Christopher Young to kompozytor bezsprzecznie kojarzony z horrorami. Opinia to oczywiście bardzo krzywdząca dla muzyka i łatwo ją obalić. Sam zainteresowany często odcina się zresztą od tego gatunku, podkreślając, że "kiedy spojrzy się na moją filmografię łatwo zauważyć, iż robię jeden horror rocznie, ale pozostałe trzy filmy to dramaty". Rzeczywiście, wystarczy rzut okiem na bogaty dorobek kompozytora, żeby stwierdzić, iż te wszystkie horrory to jedynie dodatek do pozostałych gatunków, którym to de facto przewodzi dramat. A ponieważ dramat ma różne oblicza, toteż i tu trudno zaszufladkować Younga. Oczywiście producenci filmowi obierają zupełnie inną drogę, wobec czego w ostatnich latach kompozytor zaczyna być angażowany do bliźniaczo podobnych projektów, w których liczą się karty ("Shade", "Lucky You"). A wszystko zaczęło się od "Rounders"…
Film opowiada właśnie o hazardzie karcianym i jest wg mnie całkiem niezły, choć do tematu wiele nowego nie wnosi. Do jego zilustrowania Young posłużył się jazzem, który dobrał tyleż sam, co nakazała mu pewna tradycja obecności tejże muzyki przy takich tematach (wystarczy wspomnieć choćby lata 70.). Jest to (a raczej była) nowość w twórczości kompozytora, która z czasem stała się dlań kolejną łatką (raz jeszcze idiotyczną, gdyż tytułów ją potwierdzających jest bardzo niewiele). Jednak sam fakt posiadania tejże łatki potwierdza tylko, jak dobrze poradził sobie Young z postawionym tu przed nim zadaniem.

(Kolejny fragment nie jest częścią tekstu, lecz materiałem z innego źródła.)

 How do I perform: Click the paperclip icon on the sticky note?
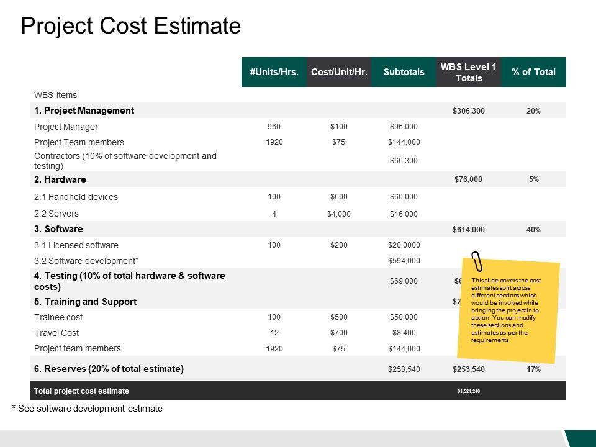[477, 262]
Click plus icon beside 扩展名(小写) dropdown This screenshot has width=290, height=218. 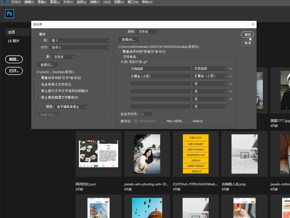[231, 76]
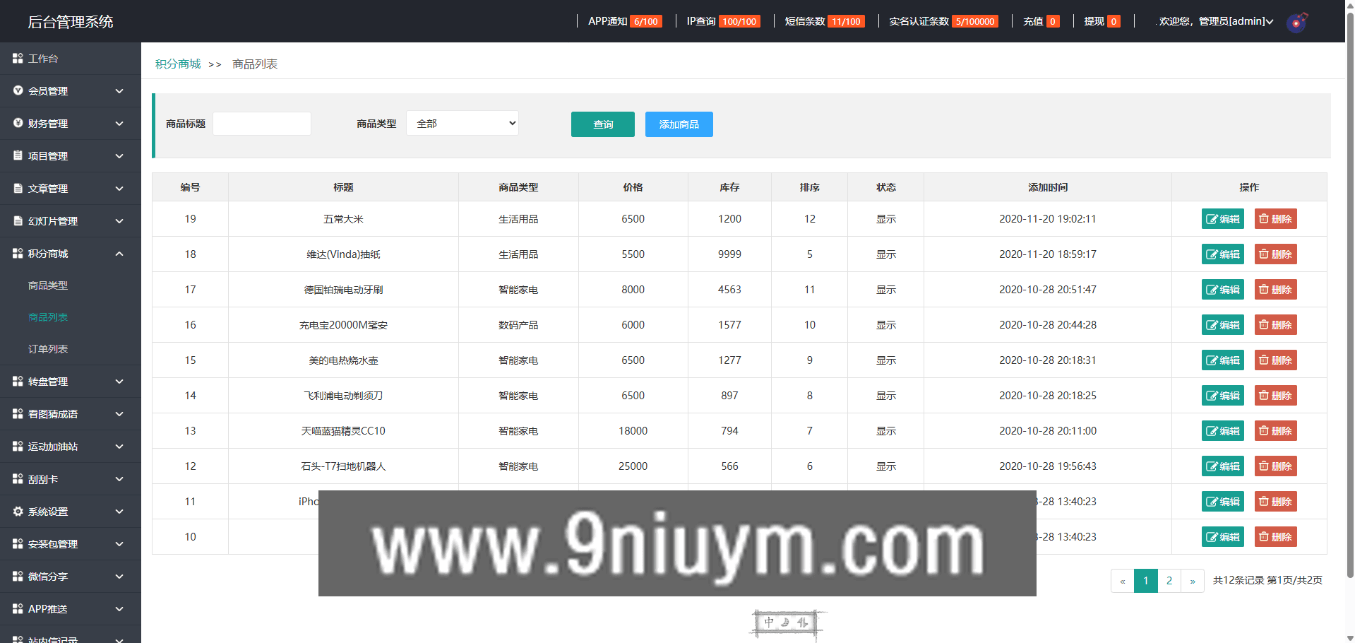Open 订单列表 in the sidebar submenu

click(48, 349)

Nie będę Wam kadził, że jest to absolutna nowość na tym polu, tudzież nowy standard muzyczny – co to, to nie. Nowy standard dla samego kompozytora i owszem, ale bez przesady z peanami na cześć ilustracji, która przecież to co najlepsze po prostu wzięła z dobrze rozwiniętego, bogatego gatunku muzycznego. Dla wszelkich jazz-maniaków żaden dźwięk tu zaprezentowany nie będzie więc niespodzianką – oni po prostu potwierdzą, że jest bardzo dobrze i go wchłoną, ale nic ponadto. Co się zaś tyczy fascynatów soundtrackami, to i oni słyszeli już niejedną jazzową ilustrację, co by wspomnieć tylko dokonania Schifrina, Shire’a i Ishama, a z nowszych np. "Mystic River" Eastwooda. Cóż więc takiego specjalnego może im ta pozycja zaoferować?

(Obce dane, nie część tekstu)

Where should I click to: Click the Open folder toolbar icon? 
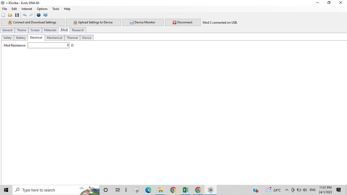point(10,15)
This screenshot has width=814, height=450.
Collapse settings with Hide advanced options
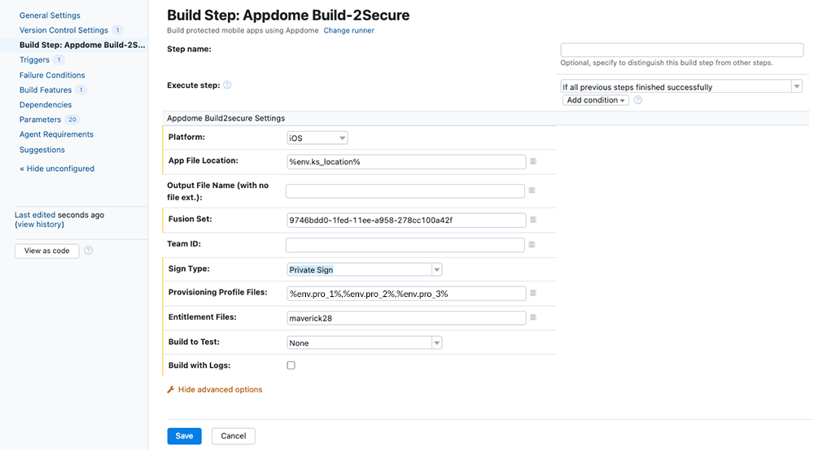click(220, 390)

Przede wszystkim podejście do tematu – Young, mimo iż nowator na tym polu, dokładnie wie, o co w tym wszystkim chodzi i "czuje bluesa" od pierwszej do ostatniej minuty. Jednak wszystko traktuje z przymrużeniem oka – choć zarówno film, jak i ilustracja są ‘na serio’, to wyraźnie widać/słychać w tym wszystkim zabawę i sporą dawkę ironii. I to się sprawdza, bo poszczególne ścieżki są bardzo na luzie i wchodzą w nasze uszy, jak w masło – a z drugiej strony jest to też potraktowane na tyle poważnie, że zostaje w pamięci i wcale nie wylatuje drugim uchem, jak to niekiedy bywa przy tego rodzaju produkcjach. Słowem Young stworzył ilustrację całkiem prostą i na swój sposób wtórną, ale też solidną i pamiętną. Interesujące jest to, że kompozytor miał dwie gotowe ilustracje na miesiąc przed kinową premierą. Pierwsza była bardziej tradycyjna, dramatyczna, a druga typowo jazzowa, kładąca główny nacisk na specyficzne tempo. Koniec końców obie te ilustracje połączono w jedno, co stworzyło ciekawą mieszankę.

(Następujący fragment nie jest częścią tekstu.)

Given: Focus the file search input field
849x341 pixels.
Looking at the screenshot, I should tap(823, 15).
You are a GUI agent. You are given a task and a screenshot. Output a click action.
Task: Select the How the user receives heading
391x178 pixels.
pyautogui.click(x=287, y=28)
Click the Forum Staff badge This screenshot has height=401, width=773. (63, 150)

Pewnie dlatego nie brak tu – mimo tego, co napomknąłem powyżej – różnorodności tematycznej. Owszem, tematy często się powtarzają, łączą i uzupełniają, ale jest ich tyle, że przy ledwie czterdziestu minutach muzyki, nie można mówić o nudzie czy monotonności. Ja osobiście naliczyłem ich aż pięć, co przy tego rodzaju ilustracji jest sporą nadwyżką 😉 Z tego rzecz jasna należy wyodrębnić trzy najważniejsze – kolejno motyw przewodni ("Rounders"), uczuciowy (bo taki w pełni miłosny fragment z "Lady in Black" nie jest – kto oglądał film, ten wie dlaczego 😉 i ‘akcji’ ("Pasadena" wraz z "The Catch" – nie jest to też taka czysta akcja, bo to film o pokerze ;). Poza nimi są jeszcze dwa, które jednak aż takiej roli nie odgrywają na płycie (choć w samym filmie i owszem) – motyw Robaka i Johnny’ego Chana. Ten ostatni można też nazwać po prostu motywem karcianym, gdyż takim scenom właśnie towarzyszy (choćby finałowa rozgrywka). Nazwałem go jednak tematem Chana, gdyż ma to uzasadnienie fabularne, a na płycie pojawia się po raz pierwszy w utworze "Ode to Johnny Chan". Podobnież i temat Robaka, choć bezpośrednio wiąże się z postacią Edwarda Nortona i pojawia się właśnie w utworze "Worm" (za późno wg mnie), to jednak odnosi się do wielu innych wydarzeń. Zresztą to, że poszczególne motywy potrafią być bardzo elastyczne i bez problemu łączą się z innymi, jednocześnie będąc nadal rozpoznawalnymi i oryginalnymi (jako-tako) dźwiękami, to kolejna zaleta tej partytury. A skoro o dźwiękach mowa, to te wygrywane są z wielką werwą i pasją głównie przez fortepian, trąbki i saksofony, sekcję perkusyjną, klawisze i kontrabasy – czyli jazzowy standard, w którym Young niemal zupełnie rezygnuje z klasycznej orkiestry.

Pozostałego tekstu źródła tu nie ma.